## Records for locating text and elements
>>>

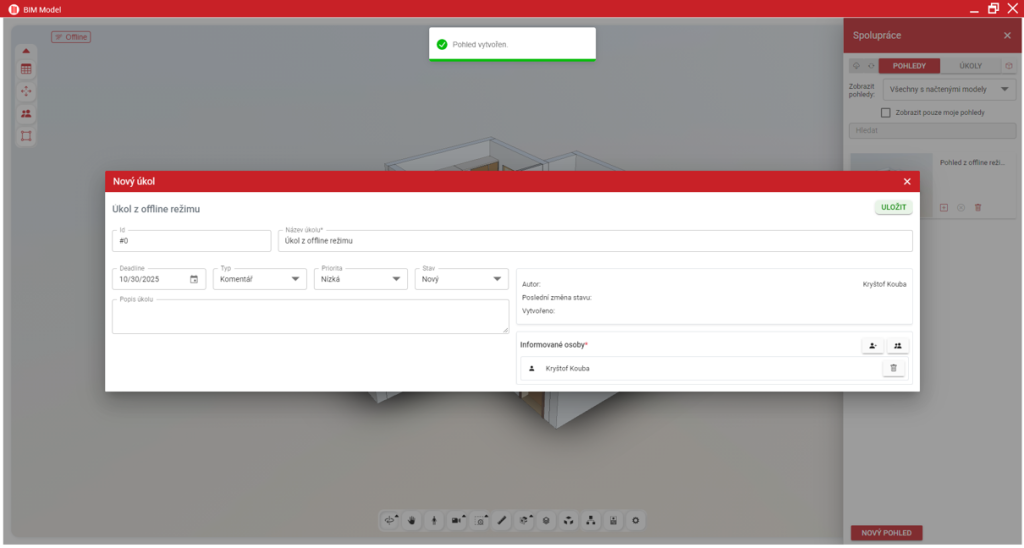This screenshot has width=1024, height=548.
Task: Delete Kryštof Kouba from informed persons
Action: pyautogui.click(x=893, y=369)
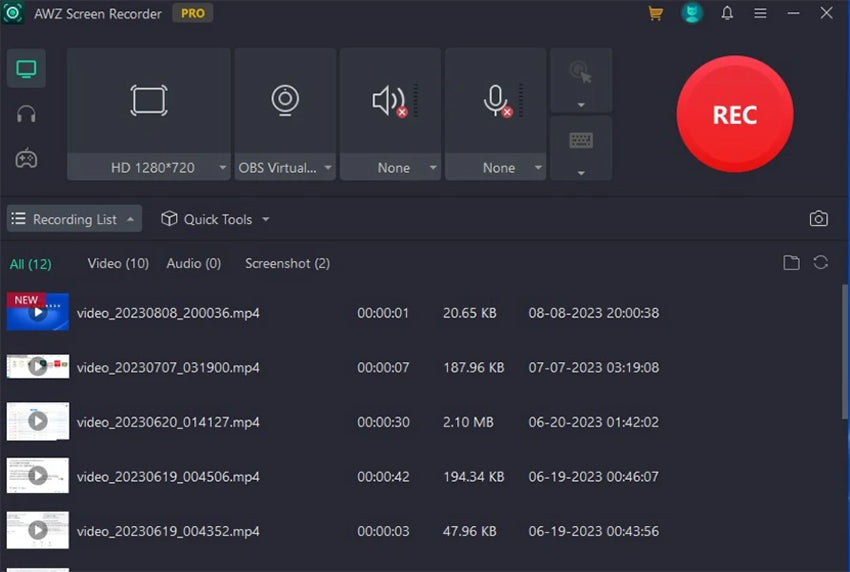Collapse the Recording List panel
Image resolution: width=850 pixels, height=572 pixels.
[74, 219]
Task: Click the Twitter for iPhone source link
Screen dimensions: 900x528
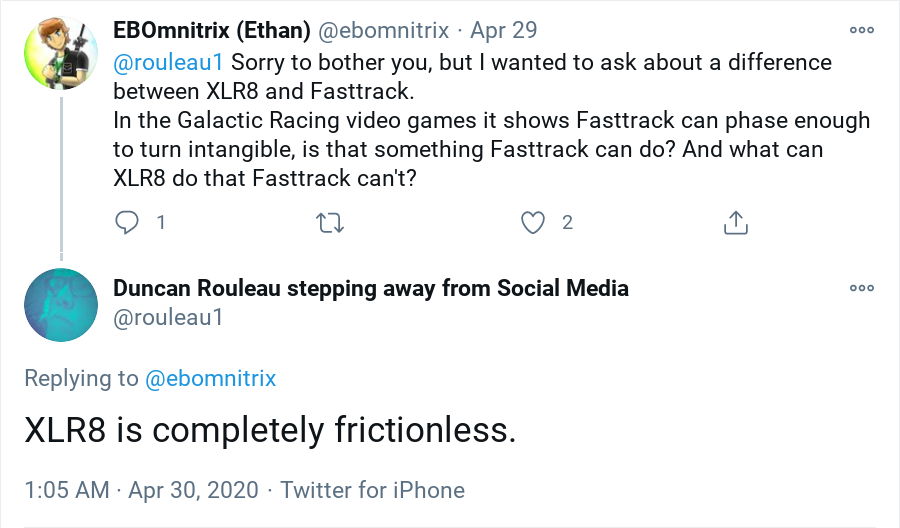Action: click(372, 490)
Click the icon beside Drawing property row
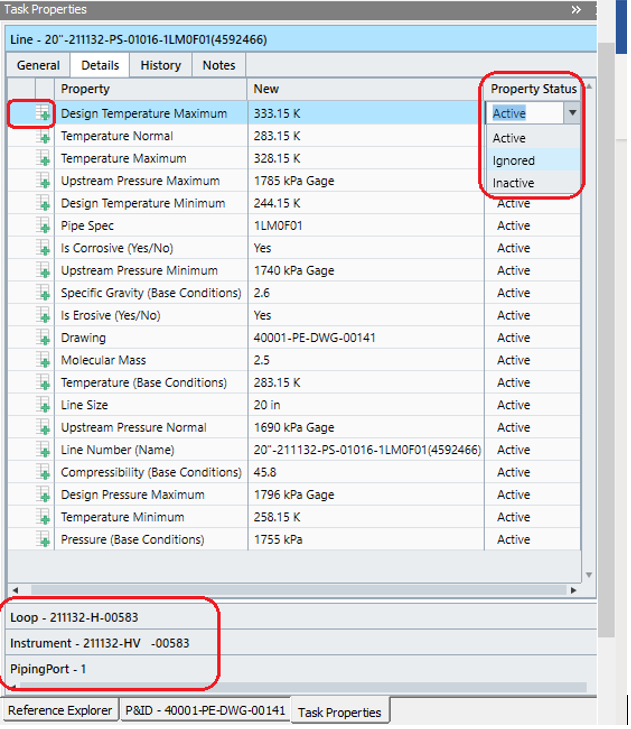Screen dimensions: 631x729 [43, 338]
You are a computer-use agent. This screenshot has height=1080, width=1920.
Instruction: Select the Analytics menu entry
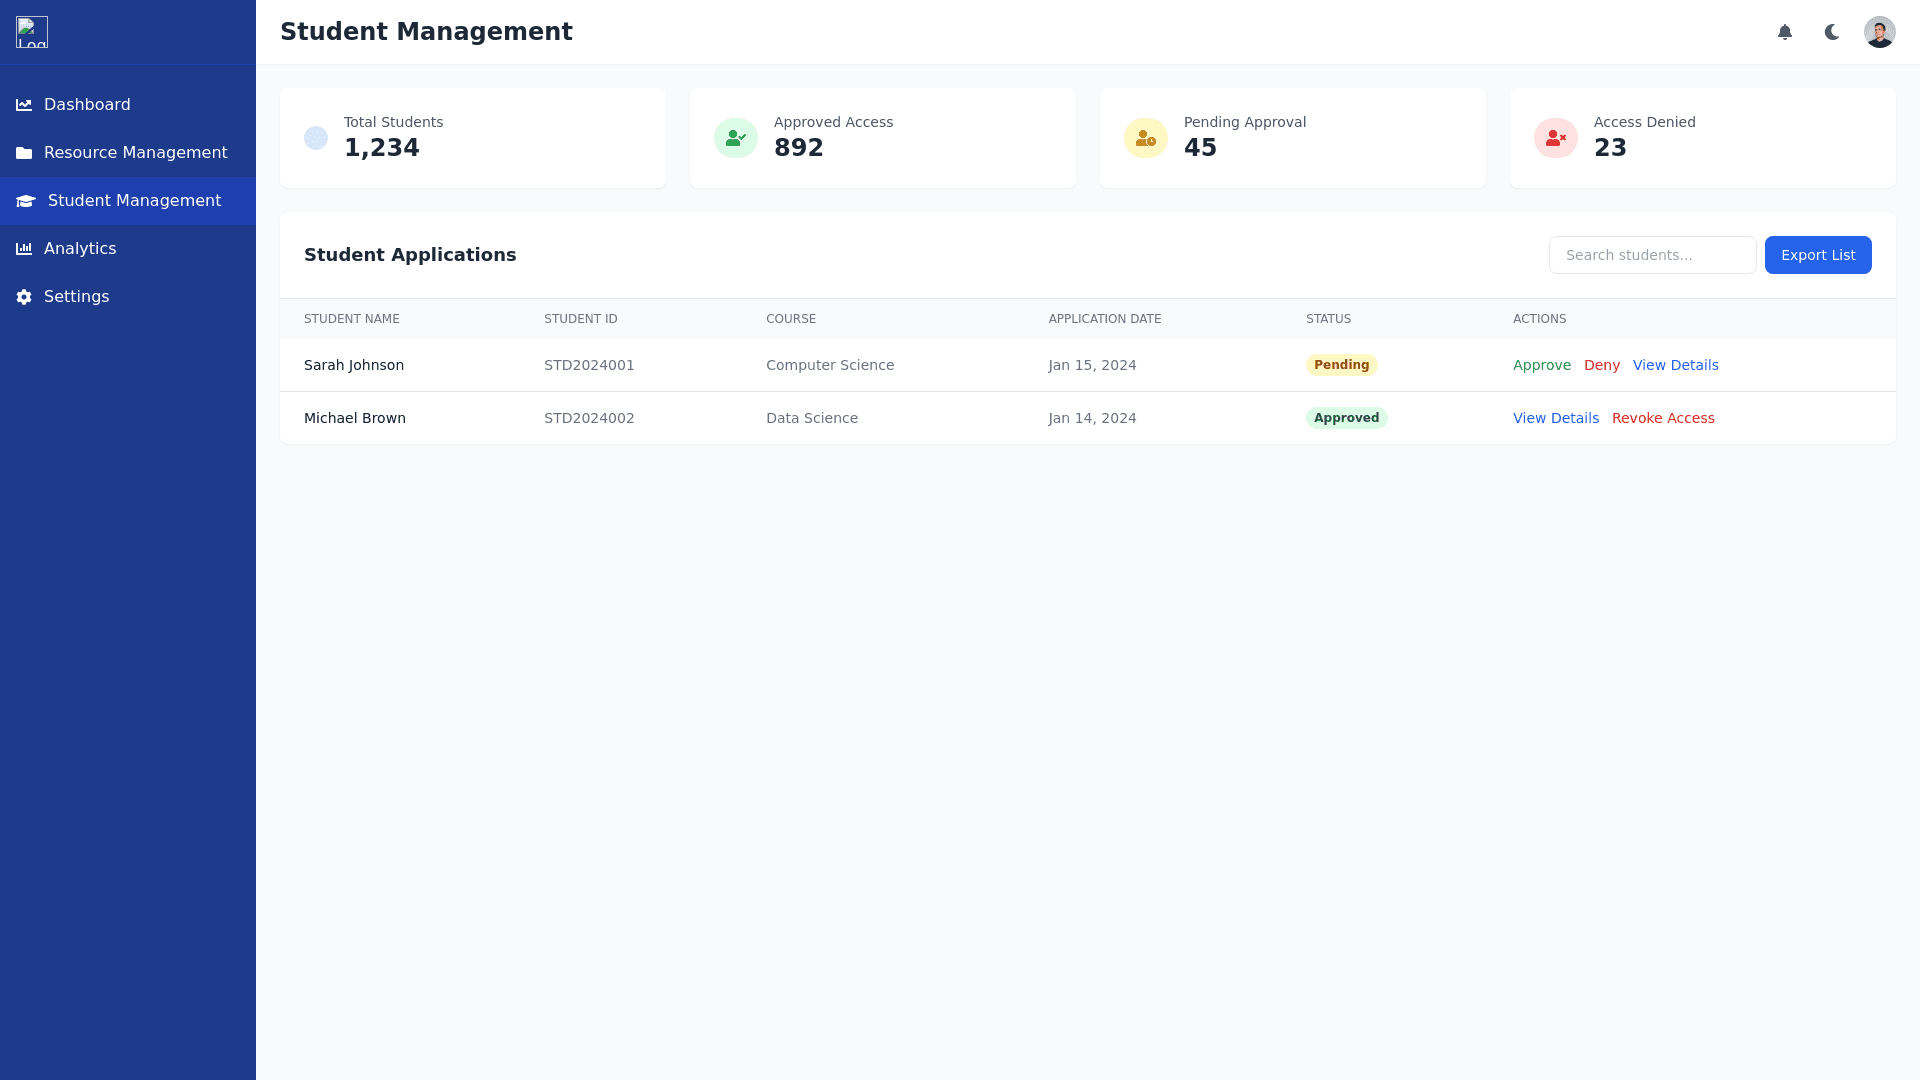81,248
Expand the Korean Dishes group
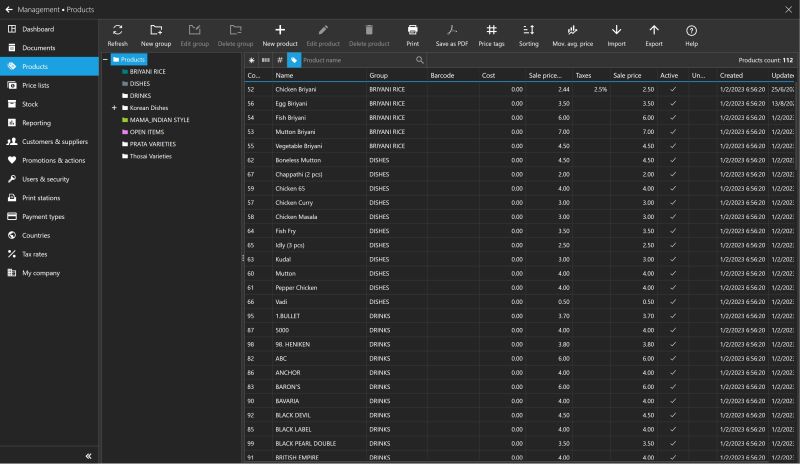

<<<

## Task objective
Copy the records word for word, beginning at the line that contains "Task: Click the" and continuing through the end of the records. Leave the pictures out of your copy.

## Exercise result
Task: Click the Twitter for iPhone source link
Screen dimensions: 900x528
Action: click(372, 490)
Click the icon beside Drawing property row
Screen dimensions: 631x729 [43, 338]
You are a computer-use agent. This screenshot has height=1080, width=1920.
Instruction: Select the Analytics menu entry
81,248
Expand the Korean Dishes group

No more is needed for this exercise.